Malaysia hit 32% renewable energy installed capacity in 2025 — comfortably past the 20% interim target for that year. From here the official goal is 40% by 2035 and 70% by 2050. As an installer working on residential and commercial Solar ATAP every week, what this milestone tells us is straightforward: solar policy in Malaysia is durable. The programmes we're putting customers into today aren't going to be quietly retired next year.
- 32% renewable energy installed capacity (vs 20% target for 2025)
- 40% RE by 2035 — next NETR milestone
- 70% RE by 2050 — long-term decarbonisation goal
- RM 16.5 billion RE investments from GLICs and GLCs in Budget 2026
- CRESS projected to generate RM 3.5 billion in private RE investments
Why the 2025 target was beaten
Solar PV did most of the heavy lifting. LSS rounds 1 through 5+ collectively cleared over 6 GW of utility-scale solar by end-2025, and NEM Rakyat plus commercial NEM filled additional capacity at rooftop scale. The FiT legacy fleet (mostly biomass, mini-hydro, and early solar) added a steady contribution, and Sarawak's hydro continued to dominate the non-solar mix. For Peninsular Malaysia specifically, solar is now the workhorse — there's no realistic substitute that scales fast enough to hit 40% by 2035.

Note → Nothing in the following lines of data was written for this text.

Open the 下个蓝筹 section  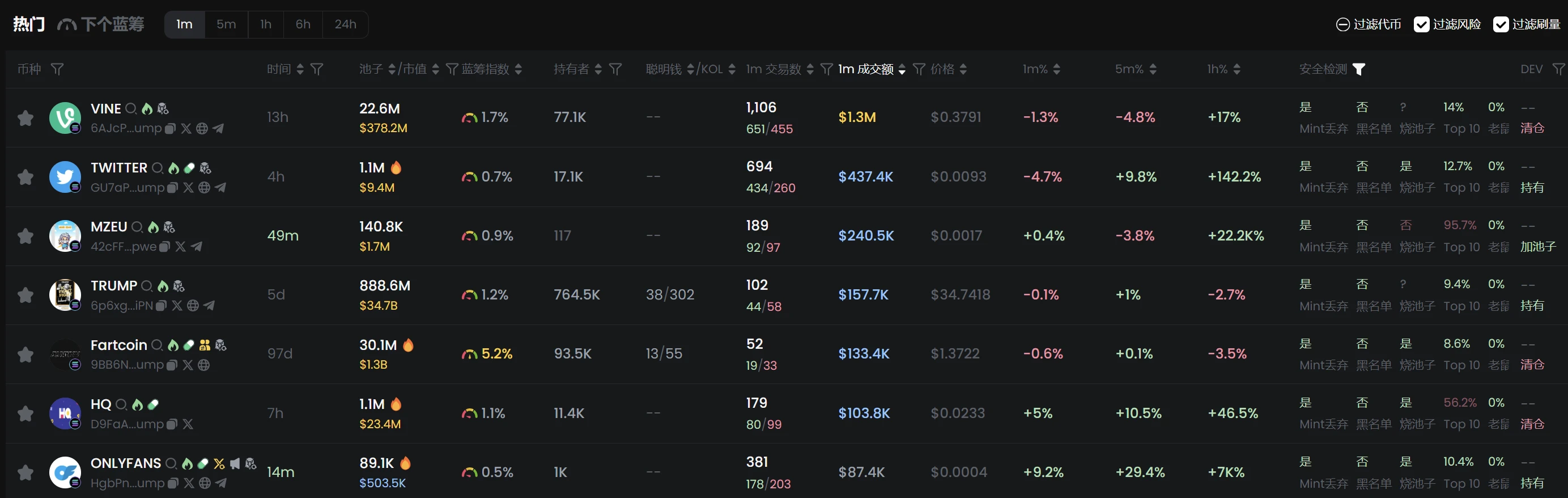101,24
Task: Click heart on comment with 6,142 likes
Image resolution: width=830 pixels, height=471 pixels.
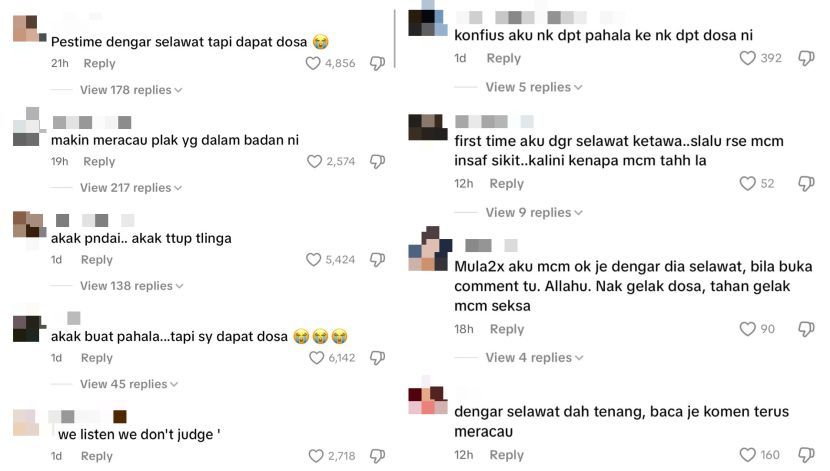Action: pos(317,358)
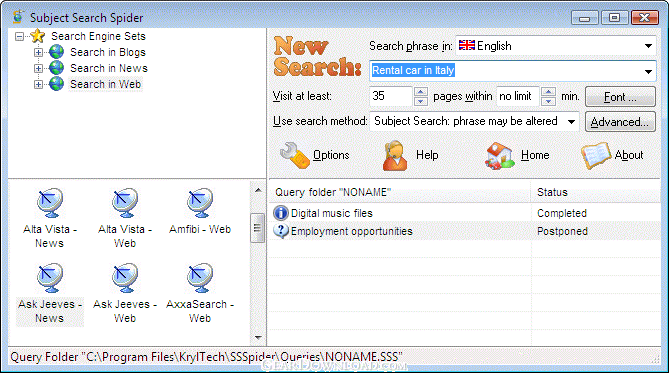Open the Use search method dropdown

coord(571,122)
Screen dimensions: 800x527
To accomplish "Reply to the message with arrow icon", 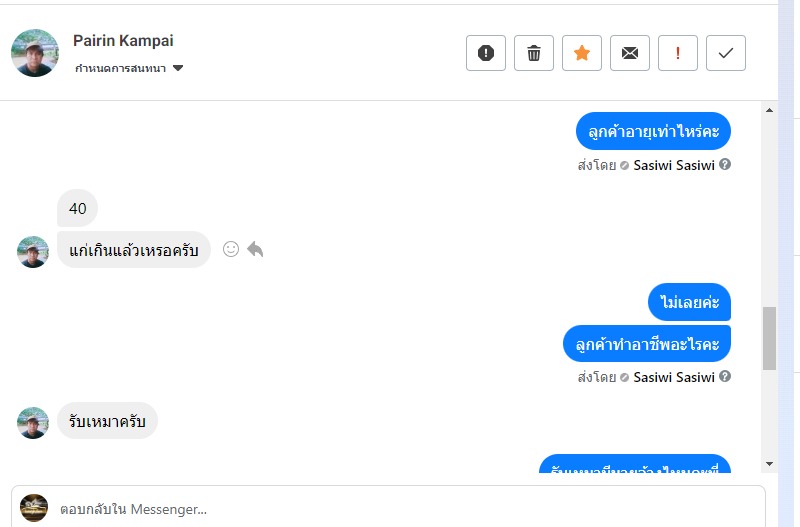I will [x=255, y=249].
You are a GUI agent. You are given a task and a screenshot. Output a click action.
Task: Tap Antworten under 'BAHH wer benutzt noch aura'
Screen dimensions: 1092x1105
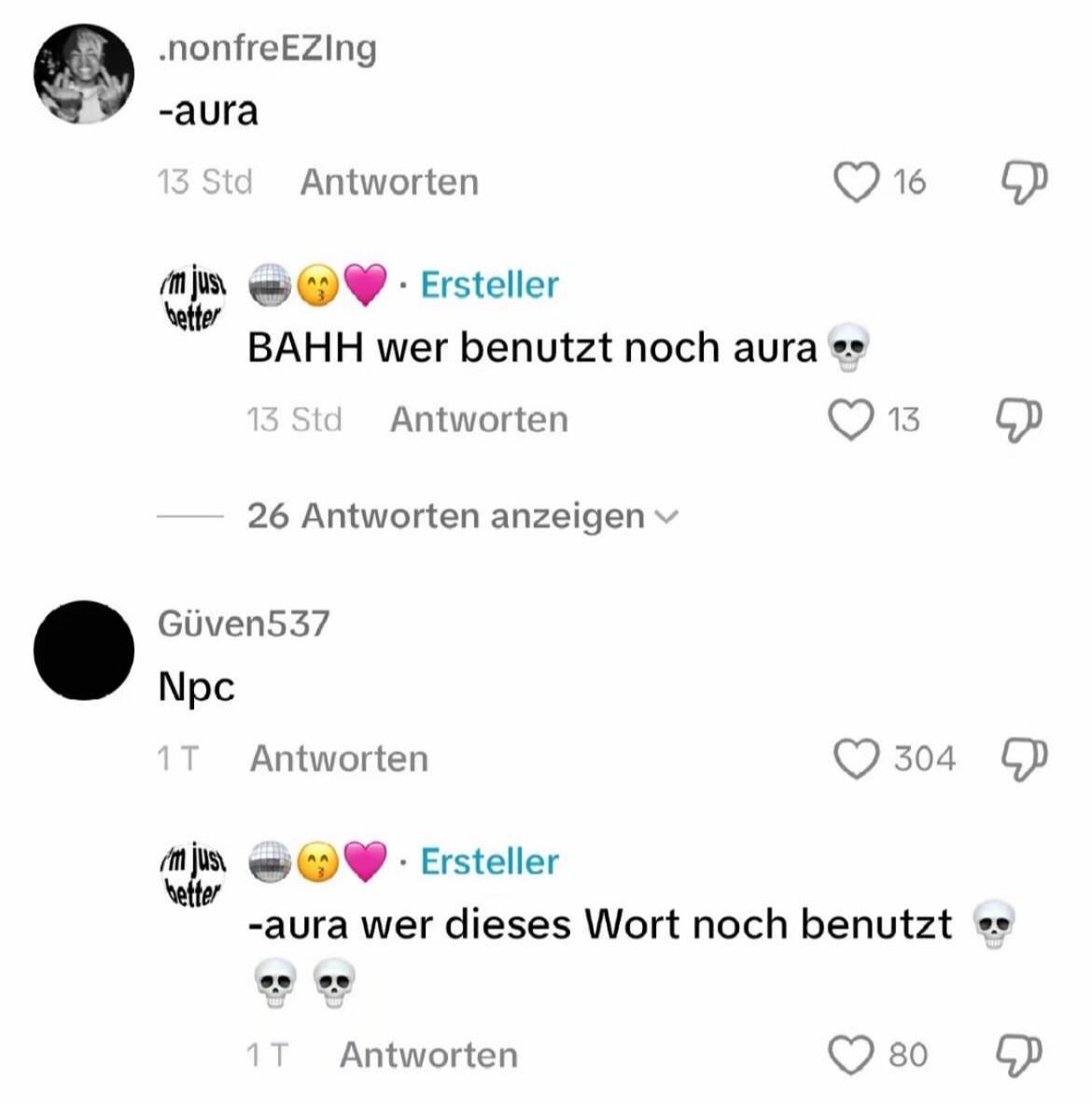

What changes between 32% and 40%
Closing the gap needs roughly 10-15 GW of new RE additions over the next decade, depending on demand growth. The pipeline is already partially there: LSS6 (~2 GW), Solar ATAP (500 MW residential annual ceiling), CRESS (500 MW first window), and the Masdar–MIDA 10 GW corporate roadmap. We see this in our own pipeline too — commercial customers in Klang Valley are signing today on the assumption that GITA, NEM credits, and Solar ATAP rules stay broadly stable through 2030.
What this means for you as a buyer
The 40% target is a long-run signal to the market. For homeowners and SMEs weighing solar in 2026, the meaningful read is: the supporting incentives — GITA for business, SuRIA Home for residential — sit inside a multi-decade policy window, not a 12-month experiment. We tell prospective customers the same thing we tell ourselves as a Sdn Bhd: the policy direction is one-way. Install in 2026 to capture current incentives; install in 2030 and you'll likely still benefit but the rebates will probably be different.